1,3-Butadiene (BD), a chemical used extensively in the production of styrene-butadiene rubber, is carcinogenic in Sprague-Dawley rats and B6C3F1 mice. Chronic inhalation studies revealed profound species differences in the potency and organ-site specificity of BD carcinogenesis between rats and mice. BD is a potent carcinogen in mice and a weak carcinogen in rats. Previous studies from our laboratory and others have shown marked differences between rats and mice in the metabolism of BD, which may account for species differences in carcinogenicity. The purpose of the present study was to examine the production and disposition of two mutagenic BD metabolites, butadiene monoepoxide (BDO) and butadiene diepoxide (BDO2), in blood and other tissues of rats and mice during and following inhalation exposures to a target concentration of 62.5 p.p.m. BD. BDO was increased above background in blood, bone marrow, heart, lung, fat, spleen and thymus tissues of mice after 2 h and 4 h exposures to BD. In rats, levels of BDO were increased in blood, fat, spleen and thymus tissues. No increases in BDO were observed in rat lungs. BDO2, the more mutagenic of the two epoxides, was increased in the blood of rats and mice at 2 and 4 h after initiation of exposure to BD. In mice, BDO2 was detected in all tissues examined immediately following the 4 h exposure. This metabolite was detected in heart, lung, fat, spleen and thymus of rats, but at levels 40- to 160-fold lower than those seen in mice. Immediately after the 4 h exposure, blood levels of BDO2 were 204 +/- 15 pmol/g for mice but were 41-fold lower for rats. In the sensitive mouse target organs, heart and lungs, levels of BDO2 exceeded BDO levels immediately after the exposure.
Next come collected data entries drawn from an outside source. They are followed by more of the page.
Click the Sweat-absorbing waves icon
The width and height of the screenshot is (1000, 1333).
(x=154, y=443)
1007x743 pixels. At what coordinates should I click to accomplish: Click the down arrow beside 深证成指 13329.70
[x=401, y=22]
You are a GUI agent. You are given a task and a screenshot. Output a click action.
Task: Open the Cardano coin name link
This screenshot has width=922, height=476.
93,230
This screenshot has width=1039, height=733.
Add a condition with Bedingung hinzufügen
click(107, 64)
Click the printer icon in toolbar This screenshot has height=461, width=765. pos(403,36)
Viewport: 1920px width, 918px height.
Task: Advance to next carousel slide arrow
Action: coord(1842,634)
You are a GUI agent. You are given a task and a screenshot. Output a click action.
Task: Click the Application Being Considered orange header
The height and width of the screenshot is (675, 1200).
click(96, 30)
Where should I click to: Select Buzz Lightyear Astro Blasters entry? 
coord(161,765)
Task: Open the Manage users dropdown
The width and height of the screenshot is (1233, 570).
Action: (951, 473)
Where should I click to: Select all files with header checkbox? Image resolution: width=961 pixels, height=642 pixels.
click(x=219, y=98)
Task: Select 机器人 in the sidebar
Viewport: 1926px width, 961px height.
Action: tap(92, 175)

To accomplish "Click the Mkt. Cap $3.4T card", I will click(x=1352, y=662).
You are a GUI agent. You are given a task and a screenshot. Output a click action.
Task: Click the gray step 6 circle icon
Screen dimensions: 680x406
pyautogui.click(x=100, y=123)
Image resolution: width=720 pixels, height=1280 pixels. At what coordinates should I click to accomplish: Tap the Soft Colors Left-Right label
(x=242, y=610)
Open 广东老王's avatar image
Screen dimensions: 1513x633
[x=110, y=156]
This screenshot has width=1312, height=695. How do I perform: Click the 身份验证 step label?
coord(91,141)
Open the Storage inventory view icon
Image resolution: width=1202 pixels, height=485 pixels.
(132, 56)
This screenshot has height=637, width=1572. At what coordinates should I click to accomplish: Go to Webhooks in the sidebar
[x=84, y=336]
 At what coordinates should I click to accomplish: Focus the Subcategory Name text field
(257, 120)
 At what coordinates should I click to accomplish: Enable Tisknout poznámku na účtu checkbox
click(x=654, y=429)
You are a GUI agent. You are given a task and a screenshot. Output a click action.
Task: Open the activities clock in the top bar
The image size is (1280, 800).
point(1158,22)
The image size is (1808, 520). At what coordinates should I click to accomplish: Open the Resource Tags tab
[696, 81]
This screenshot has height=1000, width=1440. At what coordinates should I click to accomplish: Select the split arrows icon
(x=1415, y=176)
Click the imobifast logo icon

This study shows that the levels of BD epoxides are markedly greater in the mouse BD target organs. The high concentrations of BDO2 in these organs suggest that this compound may be particularly important in BD-induced carcinogenesis. Thus, although BD is oxidatively metabolized by similar metabolic pathways in rats and mice, the substantial quantitative differences in tissue levels of mutagenic epoxides between species may be responsible for the increased sensitivity of mice to BD-induced carcinogenicity.